■ **What needs to be done**:
Locate, in the data below, the line that contains "Task: Switch to the chart view icon" and the line that contains "The image size is (1652, 2235)."; reproduce exactly those two lines and every line between them, nothing more.

■ **Supplied data**:
* * * * * * *

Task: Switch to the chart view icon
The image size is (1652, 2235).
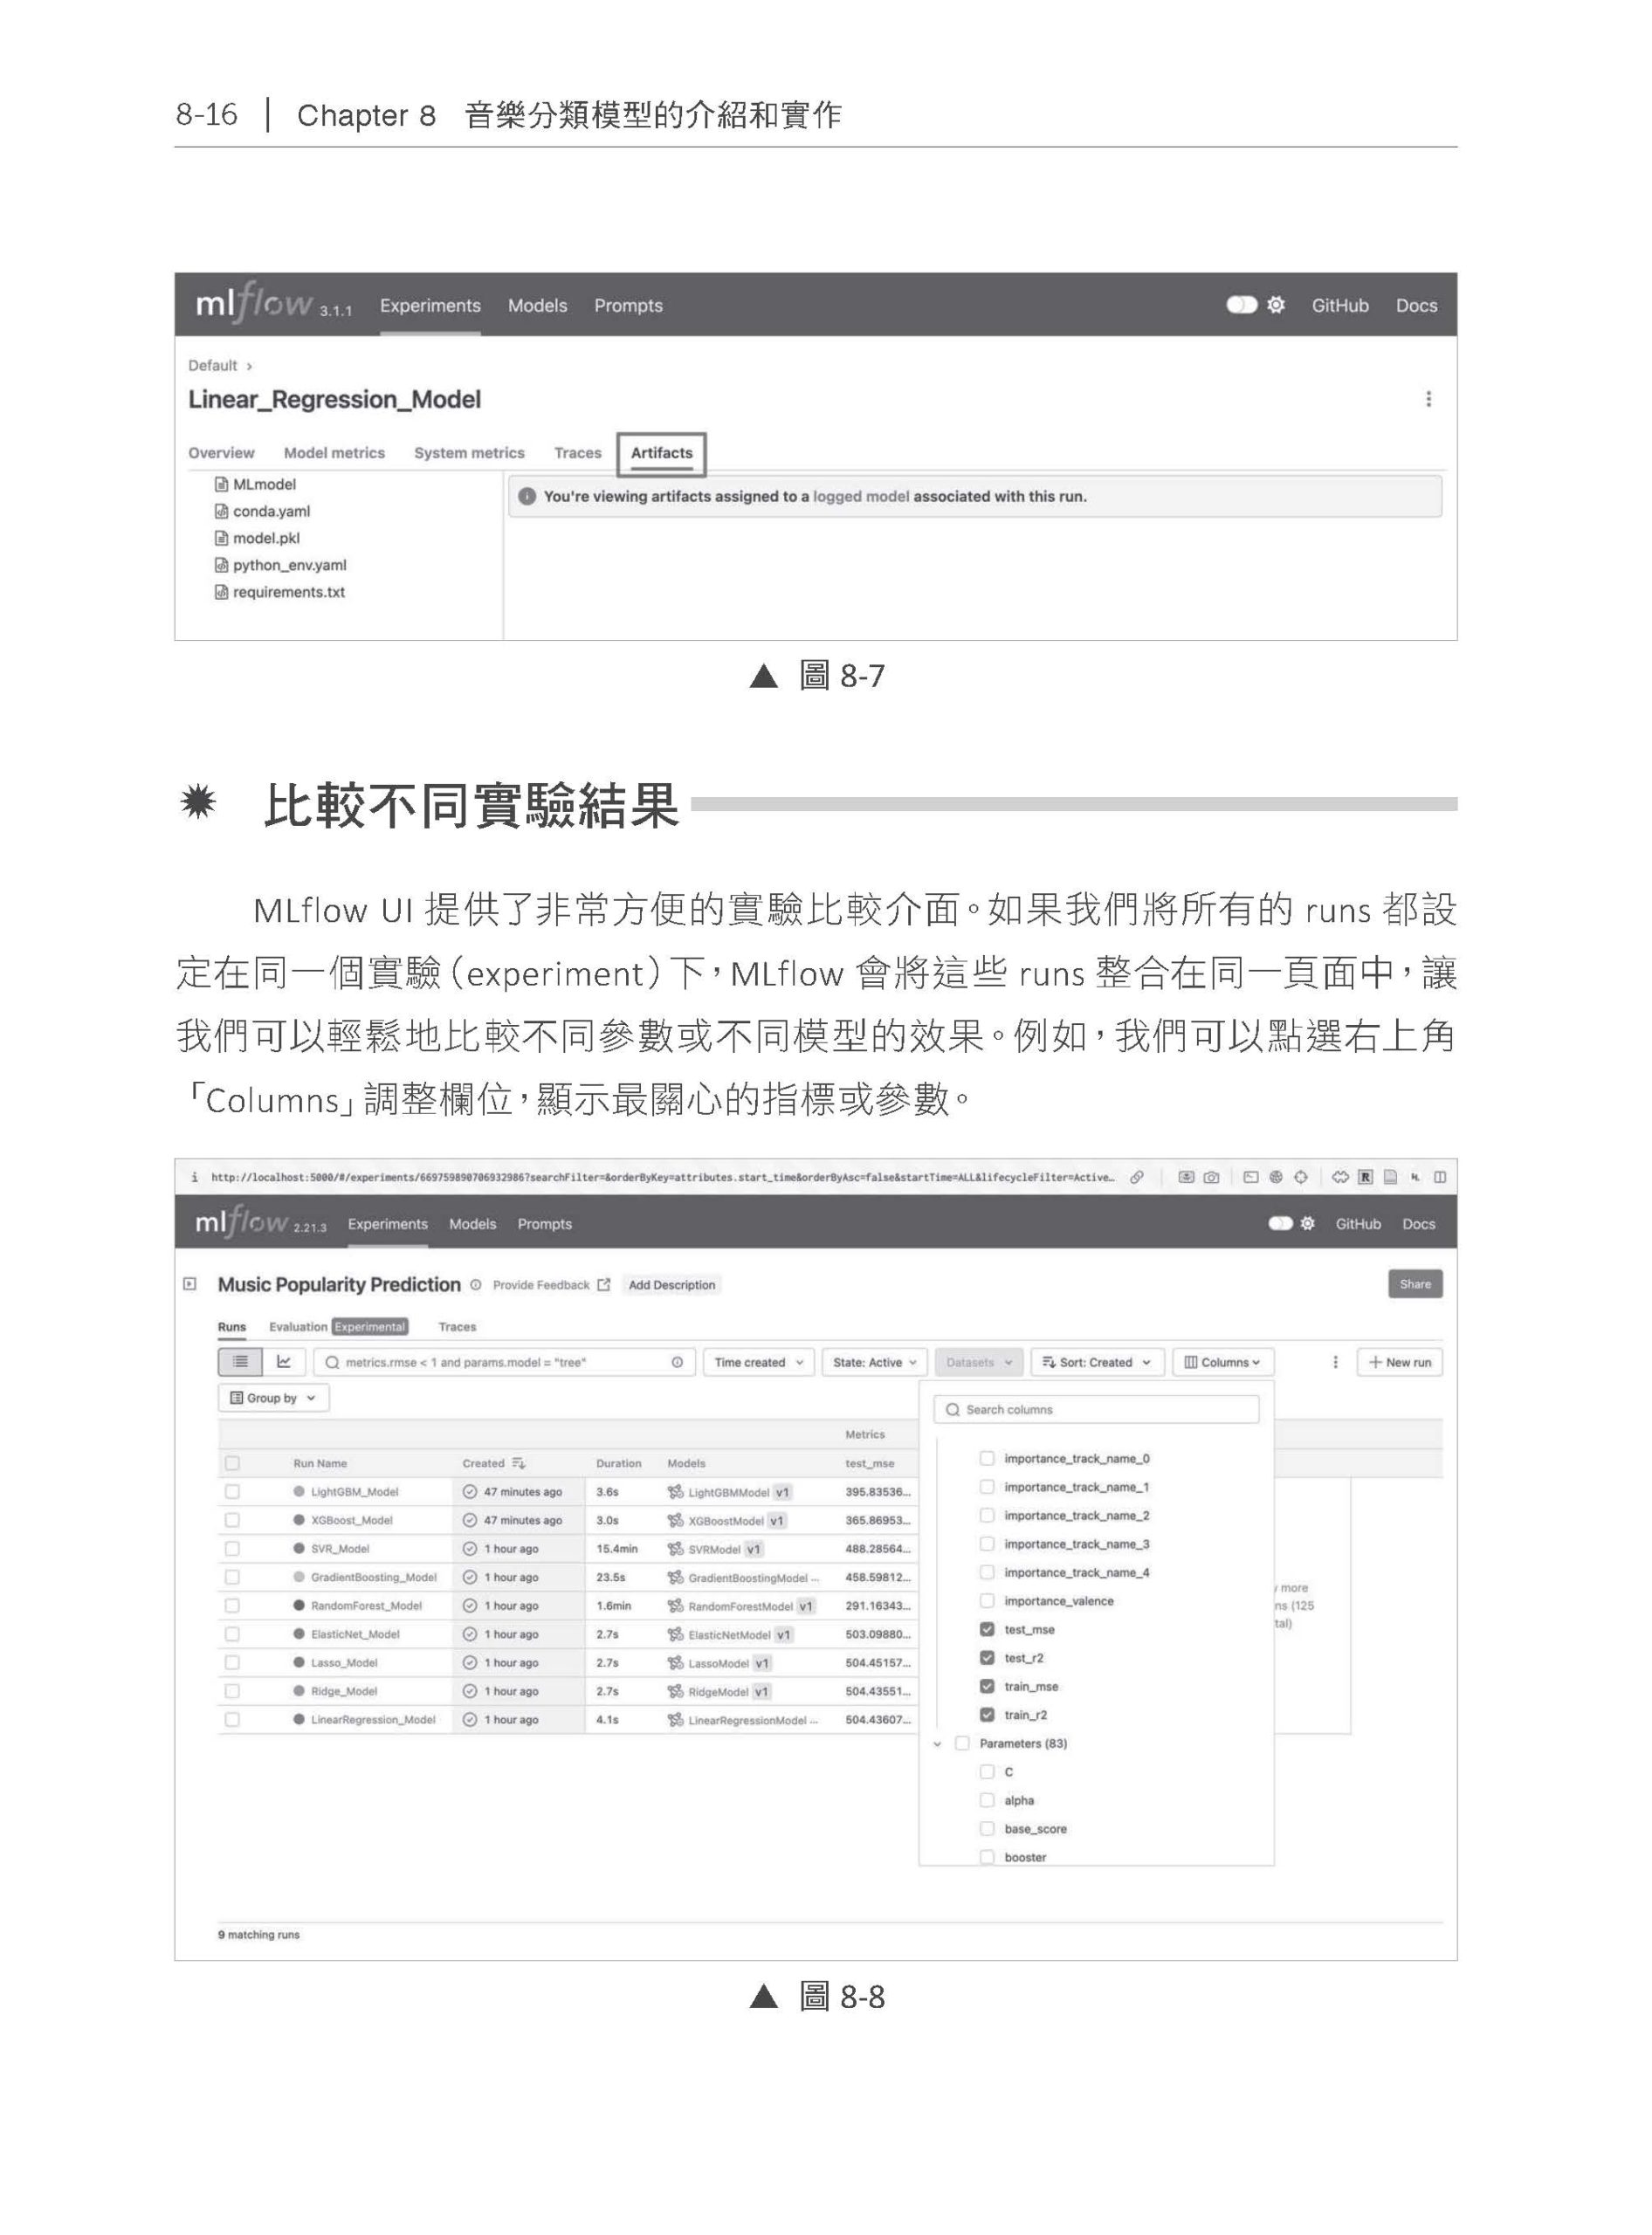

* * * * * * *

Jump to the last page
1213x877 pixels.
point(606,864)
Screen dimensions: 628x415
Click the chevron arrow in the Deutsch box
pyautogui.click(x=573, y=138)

* * * * * * *

■ **Task result**:
Task: Switch to the chart view icon
The image size is (1652, 2235).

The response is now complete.